TAR Lazio Sez. II-Quater, n. 1373 del 4 febbraio 2019

Elettrosmog. Impianti di telefonia mobile e legittimità limite distanziale di 150 metri da siti sensibili.
L’imposizione di un limite cd. distanziale ragionevole (nel caso 150 metri) rientra nel potere regolamentare previsto dall’articolo 8, comma 6, della legge n. 36/2001 per assicurare il corretto insediamento urbanistico e territoriale degli impianti e minimizzare l’esposizione della popolazione ai campi elettromagnetici.

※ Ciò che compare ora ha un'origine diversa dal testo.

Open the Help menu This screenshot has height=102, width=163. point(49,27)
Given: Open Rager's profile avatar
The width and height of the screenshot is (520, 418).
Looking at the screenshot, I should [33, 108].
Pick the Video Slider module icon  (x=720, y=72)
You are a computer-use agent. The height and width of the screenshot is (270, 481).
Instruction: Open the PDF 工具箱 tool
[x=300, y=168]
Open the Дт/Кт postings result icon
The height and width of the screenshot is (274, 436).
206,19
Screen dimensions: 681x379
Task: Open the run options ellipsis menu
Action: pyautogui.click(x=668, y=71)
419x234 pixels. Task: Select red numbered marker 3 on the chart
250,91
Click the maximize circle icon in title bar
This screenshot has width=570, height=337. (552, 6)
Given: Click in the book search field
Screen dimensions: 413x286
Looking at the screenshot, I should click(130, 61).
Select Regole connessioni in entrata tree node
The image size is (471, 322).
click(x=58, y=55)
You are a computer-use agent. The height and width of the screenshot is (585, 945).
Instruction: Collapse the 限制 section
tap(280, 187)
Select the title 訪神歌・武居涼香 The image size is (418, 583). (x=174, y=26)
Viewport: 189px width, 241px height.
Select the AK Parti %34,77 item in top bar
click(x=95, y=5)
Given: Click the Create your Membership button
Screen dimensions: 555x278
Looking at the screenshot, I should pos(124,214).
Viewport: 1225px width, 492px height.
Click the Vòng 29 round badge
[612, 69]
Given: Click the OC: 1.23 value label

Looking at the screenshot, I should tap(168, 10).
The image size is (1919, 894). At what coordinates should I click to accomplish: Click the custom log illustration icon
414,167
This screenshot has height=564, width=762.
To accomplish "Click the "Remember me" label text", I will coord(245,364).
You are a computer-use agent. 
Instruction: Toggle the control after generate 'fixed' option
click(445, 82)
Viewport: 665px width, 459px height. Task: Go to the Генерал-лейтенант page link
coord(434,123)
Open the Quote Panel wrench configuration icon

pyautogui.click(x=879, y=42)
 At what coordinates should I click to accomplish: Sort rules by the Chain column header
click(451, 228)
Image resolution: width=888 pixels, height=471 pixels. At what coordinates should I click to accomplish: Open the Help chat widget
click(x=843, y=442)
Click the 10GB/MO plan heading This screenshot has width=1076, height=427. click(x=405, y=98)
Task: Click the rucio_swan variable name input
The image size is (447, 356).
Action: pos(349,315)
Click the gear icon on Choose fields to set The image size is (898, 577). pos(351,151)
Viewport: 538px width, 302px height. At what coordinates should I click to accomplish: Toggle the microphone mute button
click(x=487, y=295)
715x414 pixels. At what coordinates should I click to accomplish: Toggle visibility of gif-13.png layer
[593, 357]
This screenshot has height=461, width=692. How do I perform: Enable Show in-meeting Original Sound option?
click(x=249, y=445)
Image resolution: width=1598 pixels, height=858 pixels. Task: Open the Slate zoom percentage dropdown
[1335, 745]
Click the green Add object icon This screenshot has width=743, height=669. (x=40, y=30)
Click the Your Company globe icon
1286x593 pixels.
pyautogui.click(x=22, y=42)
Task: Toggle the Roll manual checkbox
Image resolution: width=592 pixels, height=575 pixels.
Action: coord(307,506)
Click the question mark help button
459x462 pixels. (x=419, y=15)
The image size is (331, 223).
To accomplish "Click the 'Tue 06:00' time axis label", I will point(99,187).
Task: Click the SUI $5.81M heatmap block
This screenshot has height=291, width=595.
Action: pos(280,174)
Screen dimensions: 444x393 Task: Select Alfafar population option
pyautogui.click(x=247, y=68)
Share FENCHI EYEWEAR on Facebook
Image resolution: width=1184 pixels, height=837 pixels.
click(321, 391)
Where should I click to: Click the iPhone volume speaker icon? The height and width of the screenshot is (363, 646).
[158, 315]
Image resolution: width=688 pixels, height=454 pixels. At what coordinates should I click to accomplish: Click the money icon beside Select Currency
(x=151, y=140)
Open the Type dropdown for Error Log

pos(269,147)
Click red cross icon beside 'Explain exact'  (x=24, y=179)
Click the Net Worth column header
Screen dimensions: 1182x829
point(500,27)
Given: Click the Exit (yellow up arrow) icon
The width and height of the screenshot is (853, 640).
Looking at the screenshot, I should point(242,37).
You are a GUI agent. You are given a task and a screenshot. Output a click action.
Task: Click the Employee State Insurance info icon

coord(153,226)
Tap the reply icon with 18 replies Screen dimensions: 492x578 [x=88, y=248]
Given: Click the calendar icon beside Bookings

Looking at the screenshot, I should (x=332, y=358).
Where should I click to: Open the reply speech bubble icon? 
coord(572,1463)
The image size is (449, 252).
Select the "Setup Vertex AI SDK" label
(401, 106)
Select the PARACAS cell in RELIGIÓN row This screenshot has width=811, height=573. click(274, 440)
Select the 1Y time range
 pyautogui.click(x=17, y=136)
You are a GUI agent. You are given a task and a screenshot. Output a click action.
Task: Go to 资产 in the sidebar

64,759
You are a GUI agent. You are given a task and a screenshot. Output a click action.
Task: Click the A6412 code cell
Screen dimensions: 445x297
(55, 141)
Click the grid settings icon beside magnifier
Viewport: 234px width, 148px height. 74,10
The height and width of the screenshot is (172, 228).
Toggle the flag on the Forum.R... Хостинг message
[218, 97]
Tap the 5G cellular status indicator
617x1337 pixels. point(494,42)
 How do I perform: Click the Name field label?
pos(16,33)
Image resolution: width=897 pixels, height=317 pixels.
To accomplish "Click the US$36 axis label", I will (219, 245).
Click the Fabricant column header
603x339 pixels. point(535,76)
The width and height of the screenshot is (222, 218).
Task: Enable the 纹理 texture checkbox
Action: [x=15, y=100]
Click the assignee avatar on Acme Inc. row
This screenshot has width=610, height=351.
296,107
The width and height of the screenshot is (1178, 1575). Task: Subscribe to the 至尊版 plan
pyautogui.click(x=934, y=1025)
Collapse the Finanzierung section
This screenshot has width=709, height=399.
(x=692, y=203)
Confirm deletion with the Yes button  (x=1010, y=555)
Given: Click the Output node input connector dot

Le finalità previste dalla norma comportano che il potere regolamentare del Comune vada considerato espressione dell’autonoma e fondamentale competenza che detto ente ha nella disciplina dell’uso del territorio.

Esso può tradursi nell’introduzione sia di regole poste a tutela di zone e beni di particolare pregio paesaggistico, o ambientale, o storico artistico, sia nell’individuazione di siti che, per destinazione d’uso e qualità degli utenti, possano essere considerati sensibili alle immissioni radioelettriche, e quindi inidonei alle installazioni degli impianti per la minimizzazione dell’esposizione della popolazione ai campi elettromagnetici.

 

01373/2019 REG.PROV.COLL.

07305/2015 REG.RIC.

REPUBBLICA ITALIANA

IN NOME DEL POPOLO ITALIANO

Il Tribunale Amministrativo Regionale per il Lazio

(Sezione Seconda Quater)

ha pronunciato la presente

SENTENZA

sul ricorso numero di registro generale 7305 del 2015, integrato da motivi aggiunti, proposto da 
Soc Wind Telecomunicazioni S.p.A, in persona del legale rappresentante pro tempore, rappresentata e difesa dall’avvocato Giuseppe Sartorio, con domicilio eletto presso il suo studio in Roma, via della Consulta, 50;

Wind Tre S.p.A., Wind Tre S.p.A non costituiti in giudizio; 

contro

Comune di Fiumicino, in persona del legale rappresentante pro tempore, rappresentato e difeso dall’avvocato Gianluigi Pellegrino, con domicilio eletto presso il suo studio in Roma, corso Rinascimento, 11; 

per l’annullamento

– del regolamento per l’installazione e l’esercizio degli impianti di telefonia mobile approvato dal Comune di Fiumicino con delibera di C.C. n. 16 del 5 marzo 2015,

nonché, quanto ai motivi aggiunti:

– del provvedimento n. 191 dell’11 agosto 2015 del Comune di Fiumicino ha negato il rilascio dell’autorizzazione paesaggistica;

– di ogni atto connesso, tra cui la nota prot. n. 6751 del 12 agosto 2015 con cui il Comune di Fiumicino ha trasmesso il provvedimento di diniego;

– degli artt. 8 e 22 del regolamento per l’installazione e l’esercizio degli impianti di telefonia mobile approvato dal Comune di Fiumicino con delibera di C.C. n. 16 del 5 marzo 2015;

nonché, quanto agli ulteriori motivi aggiunti:

– della nota del 30 maggio 2017 con cui il Comune di Fiumicino ha invitato la società ricorrente a non effettuare i lavori;

– dell’art. 1, comma 3, del regolamento per l’installazione e l’esercizio degli impianti di telefonia mobile approvato dal Comune di Fiumicino con delibera di C.C. n. 16 del 5 marzo 2015,

e per l’accertamento della formazione del titolo abilitativo per silenzio assenso.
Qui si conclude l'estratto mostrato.